Perché l'Italia degli anni della crisi ha subito una repentina trasformazione sociale, manifestatasi in tutta evidenza nelle ripetute primarie del PD, da cui l'ultimo partito di massa esce trasformato in modo epocale. Allora continuare a ritrarre Renzi e il suo presunto epigono Nardella, come nemici della classe operaia e attentatori delle garanzie sindacali è illusorio e frustrante, quando ormai la maggioranza dell'elettorato fiorentino è fatto da piccoli imprenditori, lavoratori autonomi, atipici e precari, cioè gente che il becco di una garanzia non l'ha mai avuto e mai l'avrà. Dunque i sindacalisti fiorentini non assomigliano per nulla alle Labor Unions in lotta contro Margaret Thatcher, né, trent'anni dopo gli autisti dell'ATAF, le maschere del Maggio Musicale, o i dipendenti di Palazzo Vecchio hanno nulla a che spartire con gli scioperanti delle miniere di Cortonwood.
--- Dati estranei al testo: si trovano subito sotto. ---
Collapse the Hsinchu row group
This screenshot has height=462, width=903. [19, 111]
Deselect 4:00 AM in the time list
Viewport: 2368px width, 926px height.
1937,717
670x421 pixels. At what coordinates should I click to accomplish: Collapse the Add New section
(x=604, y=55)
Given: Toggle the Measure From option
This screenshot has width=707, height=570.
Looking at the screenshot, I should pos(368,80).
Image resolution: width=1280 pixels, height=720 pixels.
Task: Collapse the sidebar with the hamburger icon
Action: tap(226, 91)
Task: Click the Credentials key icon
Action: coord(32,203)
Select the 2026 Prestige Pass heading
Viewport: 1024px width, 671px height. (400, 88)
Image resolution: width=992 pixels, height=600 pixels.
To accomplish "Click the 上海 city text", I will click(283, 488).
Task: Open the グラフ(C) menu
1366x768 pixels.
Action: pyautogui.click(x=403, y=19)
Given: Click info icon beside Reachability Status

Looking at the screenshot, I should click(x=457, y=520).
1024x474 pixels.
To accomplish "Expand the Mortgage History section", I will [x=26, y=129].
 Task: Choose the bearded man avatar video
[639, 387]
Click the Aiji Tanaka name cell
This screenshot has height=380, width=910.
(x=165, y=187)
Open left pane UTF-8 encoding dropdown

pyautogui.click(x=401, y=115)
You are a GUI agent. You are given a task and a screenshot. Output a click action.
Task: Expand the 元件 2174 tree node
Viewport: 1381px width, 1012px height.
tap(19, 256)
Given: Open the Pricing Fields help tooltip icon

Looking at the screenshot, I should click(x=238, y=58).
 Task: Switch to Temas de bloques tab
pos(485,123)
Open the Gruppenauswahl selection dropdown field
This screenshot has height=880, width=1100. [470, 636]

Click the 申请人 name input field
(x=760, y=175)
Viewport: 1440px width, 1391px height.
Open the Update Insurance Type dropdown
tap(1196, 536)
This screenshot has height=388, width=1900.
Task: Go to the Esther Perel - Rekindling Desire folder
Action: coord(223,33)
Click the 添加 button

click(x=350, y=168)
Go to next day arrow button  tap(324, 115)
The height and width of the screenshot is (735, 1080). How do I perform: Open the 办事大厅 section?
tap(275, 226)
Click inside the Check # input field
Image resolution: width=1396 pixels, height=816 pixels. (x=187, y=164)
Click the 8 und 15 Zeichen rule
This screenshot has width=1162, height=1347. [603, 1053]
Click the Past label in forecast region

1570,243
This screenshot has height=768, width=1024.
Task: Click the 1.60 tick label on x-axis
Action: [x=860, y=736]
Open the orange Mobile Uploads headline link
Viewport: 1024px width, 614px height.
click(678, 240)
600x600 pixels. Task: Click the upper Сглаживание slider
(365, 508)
Di tale confusione trarranno giovamento da un lato Dario Nardella, che infatti in campagna elettorale guarda già con determinazione ai temi guida dei prossimi anni, il reperimento delle risorse per finanziare i progetti urbanistici, e la prospettiva della città metropolitina, dall'altro Cinque Stelle. Il movimento di Beppe Grillo, nonostante la cocente delusione a livello parlamentare dove il primo anno di legislatura è stato sprecato dal fondatore nel controllo ferreo del centinaio di eletti nelle file grilline, potrebbe giovarsi della frammentazione delle candidature a destra e sinistra, risultando agli occhi di tanto elettorato deluso, o avverso al PD, l'unica alternativa allo strapotere renziano. Cinque Stelle costringerà al ballottaggio il candidato sindaco Dario Nardella? Vedremo, ma dopo?